The question for 2026 is whether your program is built to operate like a commerce channel or is it still optimized for reach?
Frequently asked questions
Influencer marketing in Southeast Asia connects brands with creators who have built trust with specific audiences. This activity drives $38 to $46 billion in regional ecommerce sales because consumers increasingly discover and purchase products through creator recommendations.
Influencer-led sales are concentrated on TikTok Shop, Shopee, and Lazada, where marketplace commission rates range from 4–13% and affiliate attribution is built in. Influencer marketing already contributes 20–24% of total ecommerce sales in the region, largely through these closed-loop platforms. Broader social platforms like YouTube and Facebook drive discovery, but commerce infrastructure lives on marketplaces.

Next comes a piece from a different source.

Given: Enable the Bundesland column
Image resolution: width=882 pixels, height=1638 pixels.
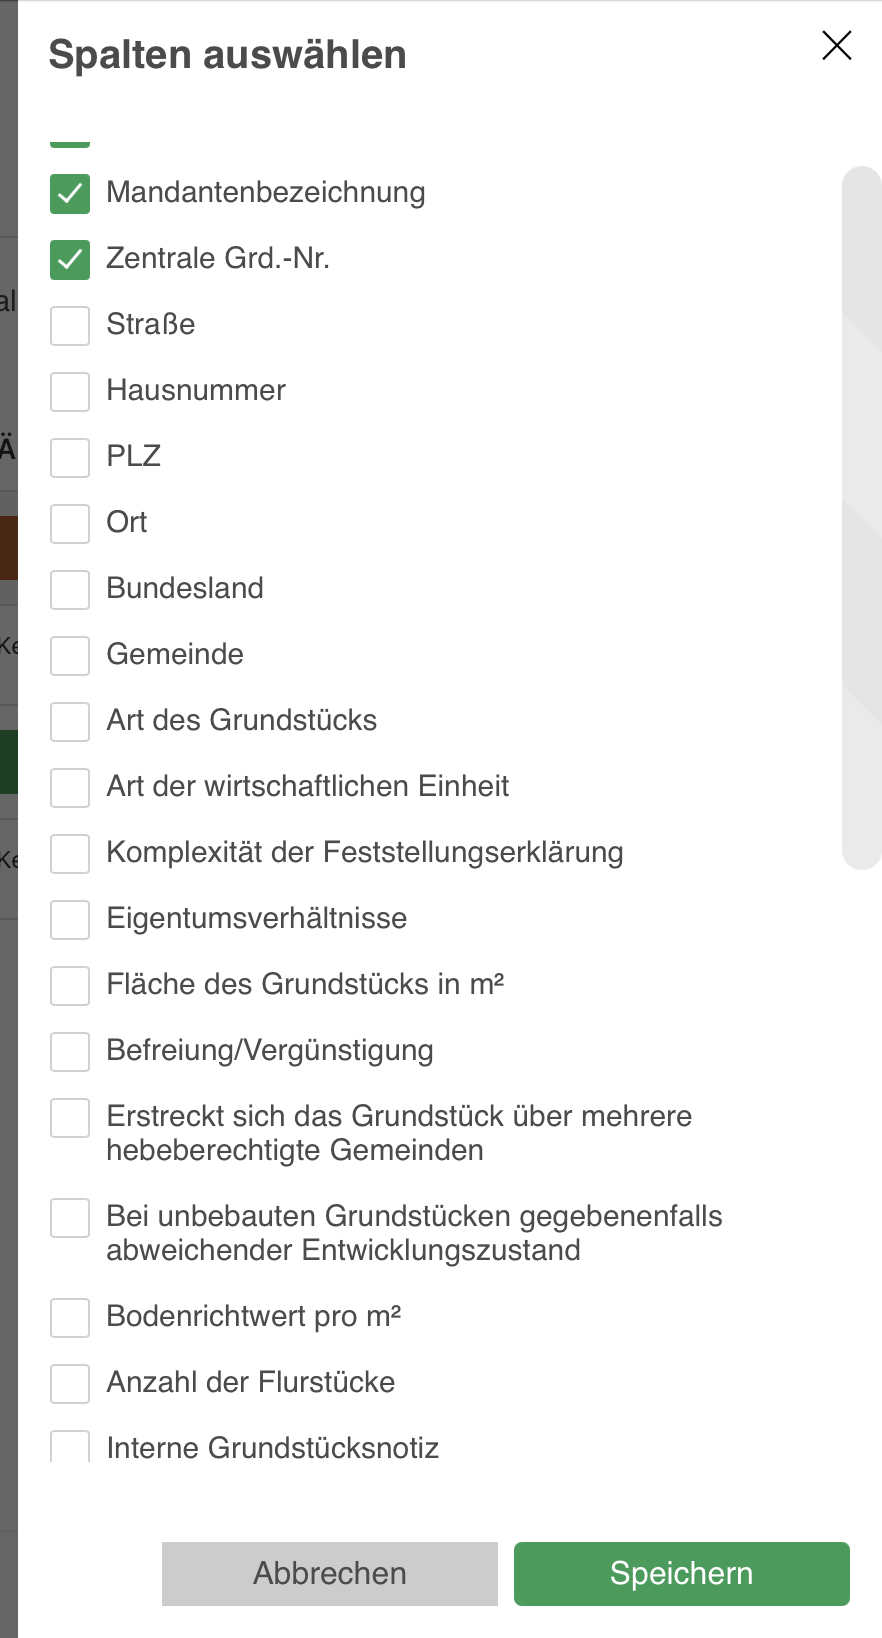Looking at the screenshot, I should [x=70, y=590].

KOLs Key Opinion Leaders (KOLs) are traditional influencers focused on brand building, storytelling, and audience engagement. Key Opinion Sellers (KOS) are performance-first creators who drive immediate sales through livestreams and shoppable content. KOLs build credibility. KOS drive conversions. In Thailand, 9 of the top 10 TikTok creators by revenue are KOS.
Marketplace platforms offer 4-13% commission rates depending on category. Beauty typically pays highest at 10-13%. Fashion averages 8-10%. Electronics sits at 4-9%. Brand.com programs usually offer 1-12%.
Only 18% of consumers rate sponsored posts without product links as effective. Product links shared by creators (31%) and platform-run promotions (30%) perform significantly better. If conversion is your goal, include a clickable path to purchase.
83% of consumers surveyed have purchased through affiliate links. Penetration is highest in Indonesia and Vietnam (90% each), followed by Malaysia (86%), Thailand (83%), Philippines (80%), and Singapore (69%).
By 2027, up to 50% of digital content may be AI-generated. This could lead to creator licensing, platform-based avatar tools, and growing demand for “human-certified” content labels. Most brands remain cautious, but the technology is advancing quickly.